Galleria dei Lavori, Granducal Workshops, Florence

Various Animals: a set of nine pietre dure panels

c. 1710–30

Various semi-precious stones
Rectangular panels: 19 x 35 cm (7 1/2 x 13 3/4 in.) Lunette: 16 x 27 cm (6 1/4 x 10 5/8 in.)

Provenance
Sir Jack Mervyn Frank Baer (1924–2016), London

Literature
For groups of similar panels: A. M. Giusti, Pietre Dure: Hardstone in Furniture and Decorations, London, 1992, p. 83, fig. 26, and p. 218, fig. 76.
Description

The unique suite of panels presented here offers a reflection upon another masterpiece, left to us by the Margravine Sibylla Augusta von Baden-Baden (1675–1733) when she created the "Florentiner Zimmer" in her villa "La Favorite" in Förch near Rastatt (fig. 1). This exceptional cabinet, which took almost ten years to build, was begun as early as 1723, when the first panels commissioned were already delivered. Combining hard stones, glass mosaics, paintings on agate, scagliola, painted glass, mirrors and mother-of-pearl inlays, the subtle and singular decorative scheme embellishes a room originally intended to be a part of the suite of reception apartments for the Margravine’s son during her regency of the duchy.


It is undeniable that this project was only possible because of the personal ties the Margravine had with the court of Florence through the marriage of her sister Anna Maria Franziska to Giovanni Gastone de’ Medici, son and heir of heir of Cosimo III. Although the Medici court was in decline, its manufactories, and particularly the Galleria dei Lavori, where pietre dure objects were created, retained an aura of excellence that continued to radiate throughout Europe, animated by the genius of figures including Baccio Cappelli, Antonio Ciolli, Andrea Ghinghi and Giuseppe Antonio Torricelli.


The present panels are in effect the only other examples known today of the series of designs created for “La Favorite” and still decorating the "Florentiner Zimmer". Although dated to the beginning of the eighteenth century, the present panels can be related to a larger group of examples representing animals which date from the mid-seventeenth century.


This group included a number of smaller and less elaborate panels, most of whose designs were directly influenced by engravings, particularly those of Antonio Tempesta and Stradanus (fig. 2). This series of small panels, clearly made to decorate cabinets, is however very rare and to this day only a few examples presenting a complete set incorporated within a cabinet are known. This decorative programme clearly finds its inspiration in the legends of Orpheus, and one of the most famous scenes represents Orpheus charming the animals, which is often found in a central position on cabinets embellished with these panels.

ASSIGNED TASK 1 — Would you set down, word for word, the part of the text on the pietre dure animal panels from "Galleria dei Lavori, Granducal" up to and including "218, fig. 76."?
ASSIGNED TASK 2 — Can you resume the text on the Florentine pietre dure animal panels, picking up right after its final sentence?

EXTRACTED ENTRIES —
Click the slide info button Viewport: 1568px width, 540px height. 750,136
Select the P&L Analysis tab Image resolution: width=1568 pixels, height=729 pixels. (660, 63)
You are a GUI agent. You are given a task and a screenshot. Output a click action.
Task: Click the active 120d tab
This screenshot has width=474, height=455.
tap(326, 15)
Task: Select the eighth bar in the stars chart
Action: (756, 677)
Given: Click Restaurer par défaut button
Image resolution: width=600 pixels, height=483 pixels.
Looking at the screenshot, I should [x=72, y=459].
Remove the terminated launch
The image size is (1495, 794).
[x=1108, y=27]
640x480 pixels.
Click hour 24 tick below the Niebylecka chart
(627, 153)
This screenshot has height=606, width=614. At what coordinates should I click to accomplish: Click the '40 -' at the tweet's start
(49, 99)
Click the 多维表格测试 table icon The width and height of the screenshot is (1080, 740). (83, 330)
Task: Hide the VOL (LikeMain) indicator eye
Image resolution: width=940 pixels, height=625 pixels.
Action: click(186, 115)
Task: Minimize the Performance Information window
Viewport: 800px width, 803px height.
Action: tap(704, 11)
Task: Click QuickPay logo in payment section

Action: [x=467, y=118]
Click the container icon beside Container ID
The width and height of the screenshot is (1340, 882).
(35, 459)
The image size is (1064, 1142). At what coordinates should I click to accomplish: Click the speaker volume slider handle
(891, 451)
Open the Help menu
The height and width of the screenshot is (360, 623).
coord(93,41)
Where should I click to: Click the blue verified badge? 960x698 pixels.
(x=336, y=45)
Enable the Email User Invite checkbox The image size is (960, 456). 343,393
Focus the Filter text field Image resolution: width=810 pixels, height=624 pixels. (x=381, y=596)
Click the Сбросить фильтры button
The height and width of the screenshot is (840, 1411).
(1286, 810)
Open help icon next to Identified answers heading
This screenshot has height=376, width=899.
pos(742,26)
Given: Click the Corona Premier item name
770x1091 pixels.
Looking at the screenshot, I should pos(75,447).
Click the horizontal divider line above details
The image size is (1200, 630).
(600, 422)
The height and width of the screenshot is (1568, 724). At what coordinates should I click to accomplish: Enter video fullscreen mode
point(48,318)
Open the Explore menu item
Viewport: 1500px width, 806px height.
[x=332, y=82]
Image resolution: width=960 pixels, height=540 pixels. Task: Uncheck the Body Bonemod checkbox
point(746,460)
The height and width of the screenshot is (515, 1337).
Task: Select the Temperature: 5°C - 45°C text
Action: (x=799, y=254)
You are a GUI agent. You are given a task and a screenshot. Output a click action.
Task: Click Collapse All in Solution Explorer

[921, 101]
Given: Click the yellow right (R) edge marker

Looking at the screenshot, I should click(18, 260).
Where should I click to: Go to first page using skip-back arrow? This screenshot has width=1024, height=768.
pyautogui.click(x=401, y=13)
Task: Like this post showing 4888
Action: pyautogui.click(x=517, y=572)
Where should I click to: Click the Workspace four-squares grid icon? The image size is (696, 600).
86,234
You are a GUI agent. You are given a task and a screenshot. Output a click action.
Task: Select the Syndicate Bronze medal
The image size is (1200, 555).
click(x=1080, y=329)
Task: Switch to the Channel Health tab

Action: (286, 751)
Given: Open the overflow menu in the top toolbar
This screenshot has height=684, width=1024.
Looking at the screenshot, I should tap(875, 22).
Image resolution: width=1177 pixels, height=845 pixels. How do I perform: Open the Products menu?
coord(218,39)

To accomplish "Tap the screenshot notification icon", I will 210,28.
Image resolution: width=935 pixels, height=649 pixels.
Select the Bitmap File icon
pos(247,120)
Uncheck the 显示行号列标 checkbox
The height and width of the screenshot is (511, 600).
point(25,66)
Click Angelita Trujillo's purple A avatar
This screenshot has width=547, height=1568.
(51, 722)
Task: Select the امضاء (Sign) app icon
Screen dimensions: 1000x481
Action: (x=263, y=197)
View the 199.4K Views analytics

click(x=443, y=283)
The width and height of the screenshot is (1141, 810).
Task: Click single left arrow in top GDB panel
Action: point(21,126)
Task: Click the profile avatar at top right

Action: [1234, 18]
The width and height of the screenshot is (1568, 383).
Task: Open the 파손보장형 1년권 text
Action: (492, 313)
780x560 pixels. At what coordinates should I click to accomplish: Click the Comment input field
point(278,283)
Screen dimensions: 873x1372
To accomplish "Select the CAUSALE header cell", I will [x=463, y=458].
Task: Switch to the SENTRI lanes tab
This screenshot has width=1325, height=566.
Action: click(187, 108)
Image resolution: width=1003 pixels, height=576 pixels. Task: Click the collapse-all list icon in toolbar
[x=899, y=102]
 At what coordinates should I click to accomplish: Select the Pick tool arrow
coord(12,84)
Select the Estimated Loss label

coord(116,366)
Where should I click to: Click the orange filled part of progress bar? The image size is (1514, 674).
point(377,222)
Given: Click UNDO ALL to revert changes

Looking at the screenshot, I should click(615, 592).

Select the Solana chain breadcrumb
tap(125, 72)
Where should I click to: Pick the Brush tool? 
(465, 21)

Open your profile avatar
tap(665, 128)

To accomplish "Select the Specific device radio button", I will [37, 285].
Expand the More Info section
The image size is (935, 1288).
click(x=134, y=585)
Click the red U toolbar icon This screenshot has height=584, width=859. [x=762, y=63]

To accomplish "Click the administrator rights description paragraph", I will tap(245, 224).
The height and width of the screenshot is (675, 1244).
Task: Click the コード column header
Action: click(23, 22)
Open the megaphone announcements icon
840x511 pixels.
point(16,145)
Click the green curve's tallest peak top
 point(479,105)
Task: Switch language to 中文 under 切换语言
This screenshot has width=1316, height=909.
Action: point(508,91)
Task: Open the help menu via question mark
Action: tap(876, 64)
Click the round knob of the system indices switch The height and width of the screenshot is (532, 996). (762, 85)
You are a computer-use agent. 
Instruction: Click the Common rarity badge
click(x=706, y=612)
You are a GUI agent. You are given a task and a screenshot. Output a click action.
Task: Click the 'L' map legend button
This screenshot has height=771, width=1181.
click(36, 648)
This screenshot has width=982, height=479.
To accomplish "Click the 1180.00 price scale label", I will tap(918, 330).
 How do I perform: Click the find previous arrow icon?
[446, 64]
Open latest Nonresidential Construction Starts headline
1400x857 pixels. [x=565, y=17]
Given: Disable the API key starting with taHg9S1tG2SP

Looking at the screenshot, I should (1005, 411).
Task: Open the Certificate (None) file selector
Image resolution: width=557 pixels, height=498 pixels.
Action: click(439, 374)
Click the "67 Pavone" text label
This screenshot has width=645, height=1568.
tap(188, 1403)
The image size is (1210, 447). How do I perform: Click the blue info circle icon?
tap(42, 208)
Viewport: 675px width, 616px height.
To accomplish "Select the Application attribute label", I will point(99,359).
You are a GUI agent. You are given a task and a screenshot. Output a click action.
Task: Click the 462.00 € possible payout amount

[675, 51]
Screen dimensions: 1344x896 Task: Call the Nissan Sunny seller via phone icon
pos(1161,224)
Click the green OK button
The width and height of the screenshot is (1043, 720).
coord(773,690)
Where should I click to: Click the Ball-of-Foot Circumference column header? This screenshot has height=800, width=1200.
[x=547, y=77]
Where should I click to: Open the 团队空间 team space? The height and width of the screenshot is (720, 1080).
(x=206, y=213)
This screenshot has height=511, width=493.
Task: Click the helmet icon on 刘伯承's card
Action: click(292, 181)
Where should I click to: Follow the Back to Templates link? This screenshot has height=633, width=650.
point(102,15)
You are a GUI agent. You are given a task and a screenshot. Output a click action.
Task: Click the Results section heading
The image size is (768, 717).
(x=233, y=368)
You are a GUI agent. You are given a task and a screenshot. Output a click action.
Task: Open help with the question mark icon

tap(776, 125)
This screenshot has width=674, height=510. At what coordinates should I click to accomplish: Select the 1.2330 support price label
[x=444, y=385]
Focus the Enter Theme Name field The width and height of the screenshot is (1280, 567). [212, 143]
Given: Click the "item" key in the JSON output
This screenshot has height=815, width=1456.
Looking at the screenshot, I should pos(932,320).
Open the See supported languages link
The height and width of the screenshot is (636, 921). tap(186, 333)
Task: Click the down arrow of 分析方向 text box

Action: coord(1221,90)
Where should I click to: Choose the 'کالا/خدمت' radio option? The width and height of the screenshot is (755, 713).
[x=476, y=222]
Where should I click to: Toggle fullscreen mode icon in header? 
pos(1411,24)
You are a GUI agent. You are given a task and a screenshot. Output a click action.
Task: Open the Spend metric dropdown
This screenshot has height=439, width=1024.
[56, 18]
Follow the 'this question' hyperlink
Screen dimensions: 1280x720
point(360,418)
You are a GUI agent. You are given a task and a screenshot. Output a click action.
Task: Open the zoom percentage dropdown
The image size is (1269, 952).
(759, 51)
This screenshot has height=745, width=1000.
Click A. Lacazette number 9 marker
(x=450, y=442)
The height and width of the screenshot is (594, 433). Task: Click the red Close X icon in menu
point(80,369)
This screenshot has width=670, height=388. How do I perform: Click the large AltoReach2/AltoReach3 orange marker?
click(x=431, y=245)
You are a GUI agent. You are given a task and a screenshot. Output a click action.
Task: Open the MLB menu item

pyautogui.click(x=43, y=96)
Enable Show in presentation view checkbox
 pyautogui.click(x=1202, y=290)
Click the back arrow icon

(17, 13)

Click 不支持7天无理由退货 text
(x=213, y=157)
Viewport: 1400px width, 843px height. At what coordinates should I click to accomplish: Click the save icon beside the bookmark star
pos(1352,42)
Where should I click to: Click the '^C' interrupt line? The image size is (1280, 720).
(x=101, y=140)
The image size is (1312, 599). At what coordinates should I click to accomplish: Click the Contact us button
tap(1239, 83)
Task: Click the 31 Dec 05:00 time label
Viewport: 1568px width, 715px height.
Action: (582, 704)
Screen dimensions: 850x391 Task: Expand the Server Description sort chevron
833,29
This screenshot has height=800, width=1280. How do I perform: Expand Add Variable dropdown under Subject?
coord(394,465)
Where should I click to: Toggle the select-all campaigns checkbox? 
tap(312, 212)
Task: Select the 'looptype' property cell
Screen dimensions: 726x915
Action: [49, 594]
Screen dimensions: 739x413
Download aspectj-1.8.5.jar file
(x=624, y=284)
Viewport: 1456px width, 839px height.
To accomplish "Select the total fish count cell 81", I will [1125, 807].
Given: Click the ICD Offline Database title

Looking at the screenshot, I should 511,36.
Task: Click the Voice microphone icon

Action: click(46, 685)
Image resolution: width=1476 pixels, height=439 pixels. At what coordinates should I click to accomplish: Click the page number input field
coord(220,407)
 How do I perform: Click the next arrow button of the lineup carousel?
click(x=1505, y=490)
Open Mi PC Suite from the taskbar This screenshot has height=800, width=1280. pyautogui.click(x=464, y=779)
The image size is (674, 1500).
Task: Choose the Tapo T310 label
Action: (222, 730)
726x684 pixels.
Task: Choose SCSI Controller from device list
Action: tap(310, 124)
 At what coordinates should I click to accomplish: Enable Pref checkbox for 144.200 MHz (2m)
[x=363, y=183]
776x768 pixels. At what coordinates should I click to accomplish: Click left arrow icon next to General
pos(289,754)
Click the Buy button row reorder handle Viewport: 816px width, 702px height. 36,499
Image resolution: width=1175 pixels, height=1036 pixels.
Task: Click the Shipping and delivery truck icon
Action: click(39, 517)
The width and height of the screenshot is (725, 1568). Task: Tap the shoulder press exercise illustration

EXPECTED OUTPUT 1 —
Galleria dei Lavori, Granducal Workshops, Florence

Various Animals: a set of nine pietre dure panels

c. 1710–30

Various semi-precious stones
Rectangular panels: 19 x 35 cm (7 1/2 x 13 3/4 in.) Lunette: 16 x 27 cm (6 1/4 x 10 5/8 in.)

Provenance
Sir Jack Mervyn Frank Baer (1924–2016), London

Literature
For groups of similar panels: A. M. Giusti, Pietre Dure: Hardstone in Furniture and Decorations, London, 1992, p. 83, fig. 26, and p. 218, fig. 76.

EXPECTED OUTPUT 2 —
A group of these panels, on black backgrounds, are found on the famous cabinet attributed to Domenico Cucci sold by the March Foundation in 2009 for a price of £4,500,000 pounds (fig. 3); only four other cabinets decorated with these panels are known, including one in the collections of the Hofburg Palace in Vienna and another the collections of the Detroit Institute of Arts.


The group of these panels on a white background, even smaller in dimensions, are found on only one cabinet now in the collections of the Saxe-Coburg family at Callenberg Castle; a smaller suite of eleven panels are found in a private collection, and a few panels from the series seem to have been recycled into a table in the Château de Versailles (fig. 4) and onto a chest of drawers in the Getty Museum (fig. 5).


While these panels have plain white backgrounds, the present group of panels have backgrounds made from onyx, painted on its reverse to simulate the sky in accordance with the burgeoning Baroque tastes at the outset of the eighteenth century. The compositions in the present set are also much larger than the aforementioned examples, like the more elaborate central panel of the table preserved at Versailles. The taste for elaborate cloud backgrounds is also evident in the production of landscapes rendered in hard stones at the beginning of the eighteenth century and especially in the known works of Baccio Cappelli.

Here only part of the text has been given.